Jujur padaku ayah..

355 45 0
                                    

Ini konteksnya kerajaan langka nih saya nulis begini
.
.
.

"Jujur padaku, Ayah?"

"Apa?"

"Lima tahun lalu...."

"...."

"Kau pungut dimana diriku saat itu?"

Sean tak tau kenapa dia harus dianugerahi putra seperti ini. Tapi dia cukup tau, ini mungkin adalah karma yang sering ibunya sebut-sebut. Akibat dirinya yang selalu memberontak dan membuat susah orang tuanya saat muda, makanya dia diberikan anak seperti ini.

"Dipikir-pikir lagi aneh rasanya. Pria sepertimu bisa-bisanya mempunyai putra sesempurna aku."

"Jangan meremehkan kedudukan seorang Arcduke, bocah."

"Apalah artinya Arcduke, kau bukan orang terkaya di dunia. Aku semakin yakin pria menyedihkan sepertimu pasti memungut ku di suatu tempat."

Harus Sean apakan anak ini bagusnya ya?

"Jati diriku pastilah tidak main-main. Ayahku pahlawan yang mati berkorban demi kedamaian dunia, ibuku adalah rekan yang membantunya dalam misi perdamaian. Dan aku anak mereka yang berhasil selamat berkat pengorbanan dari cinta kasih mereka berdua. Lalu kau pria menyedihkan yang kebetulan lewat dan membawaku pulang karena menyadari kesempurnaan yang memancar dariku sejak masih bayi."

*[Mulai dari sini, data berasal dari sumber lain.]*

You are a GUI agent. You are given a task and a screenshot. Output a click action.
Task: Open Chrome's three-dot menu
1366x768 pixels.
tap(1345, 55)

"Kau pintar sekali mengoceh ya, bocah."

"Menyadari potensi diriku, aku yakin kau akan menjadikan aku alat balas dendam di masa depan."

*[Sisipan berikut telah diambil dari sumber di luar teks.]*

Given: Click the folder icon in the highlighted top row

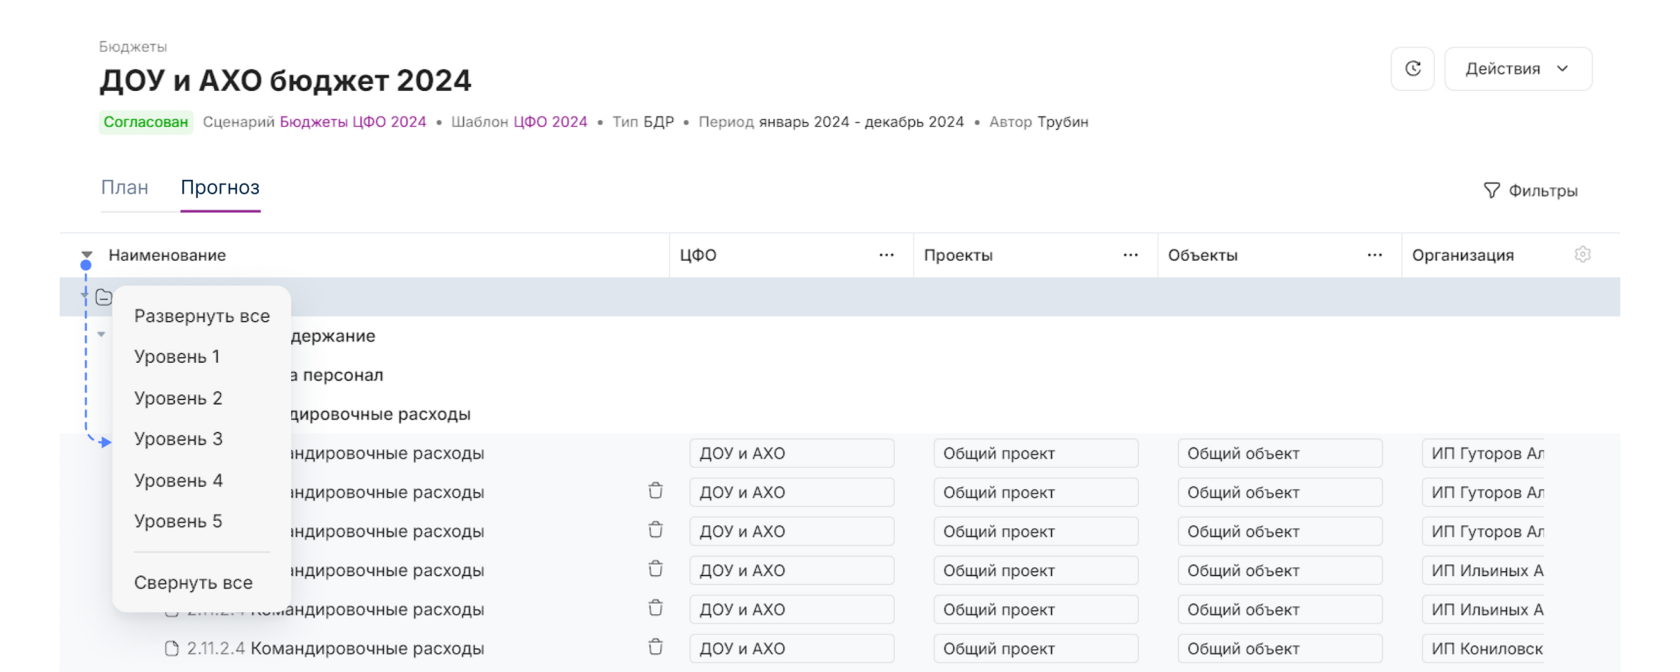Looking at the screenshot, I should (x=104, y=297).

"Omonganmu semakin ngawur. Lebih baik kita pulang dan makan. Matahari semakin tinggi."

"Karena diturunkan dari posisi putra mahkota dan adikmu naik menggantikan mu kemudian menjadi raja, kau merasa di khianati. Dan mulai merencanakan pemberontakan untuk perebutan tahta."

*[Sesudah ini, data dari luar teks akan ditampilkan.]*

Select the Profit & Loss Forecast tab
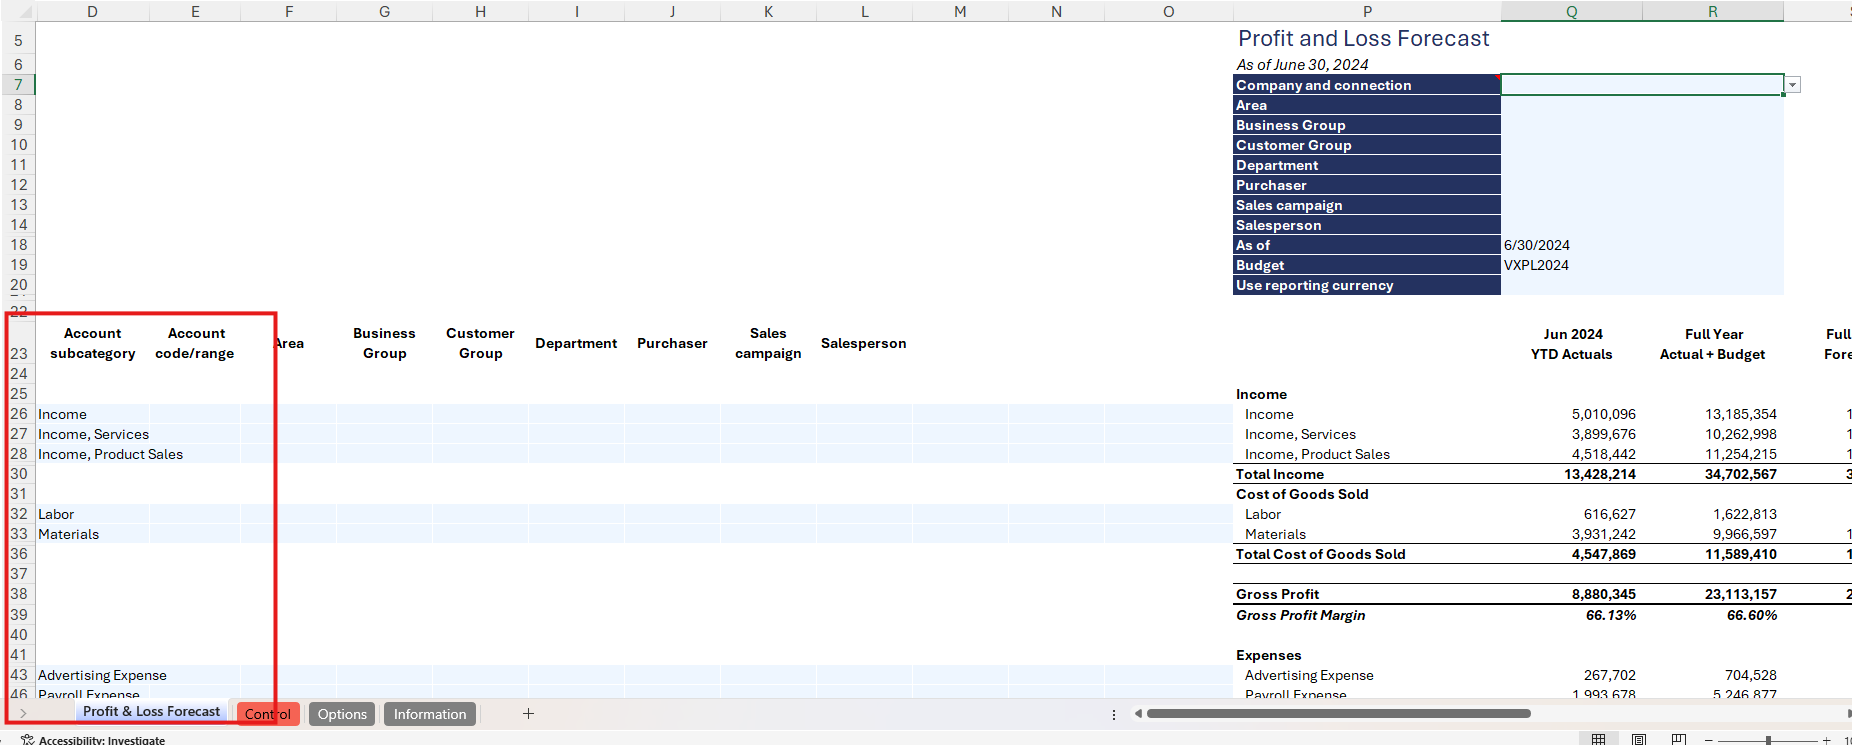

"Hentikan bocah. Jika pamanmu mendengarnya bisa-bisa dia turun jabatan dan melempar beban itu padaku secara suka rela."

"Tapi.... Aku sudah tau tentang latar belakang ku. Kau tak akan bisa memanfaatkan kekuatan ku ini seenaknya—akh!"

Sean menyentil kening bocah berusia 5 tahun yang tak lain adalah putranya itu. Namanya Elios. Anak yang benar-benar tak ada mirip-miripnya dengan Sean dari segi fisik. Tapi secara sifat, si pembangkang ini 100% mencontoh darinya.

"Berhentilah mengoceh. Ayo kembali sekarang."

"Tidak. Aku tak mau pulang!"

"Ayolah, El. Apa kau tak lapar?"

Elios terdiam sejenak dan meraba perutnya. Sedikit bergemuruh. Dia memang lapar. Tapi dia juga tak mau pulang.

"Aku lapar tapi tak mau pulang."

Sean menatapnya malas, "Kenapa memangnya?"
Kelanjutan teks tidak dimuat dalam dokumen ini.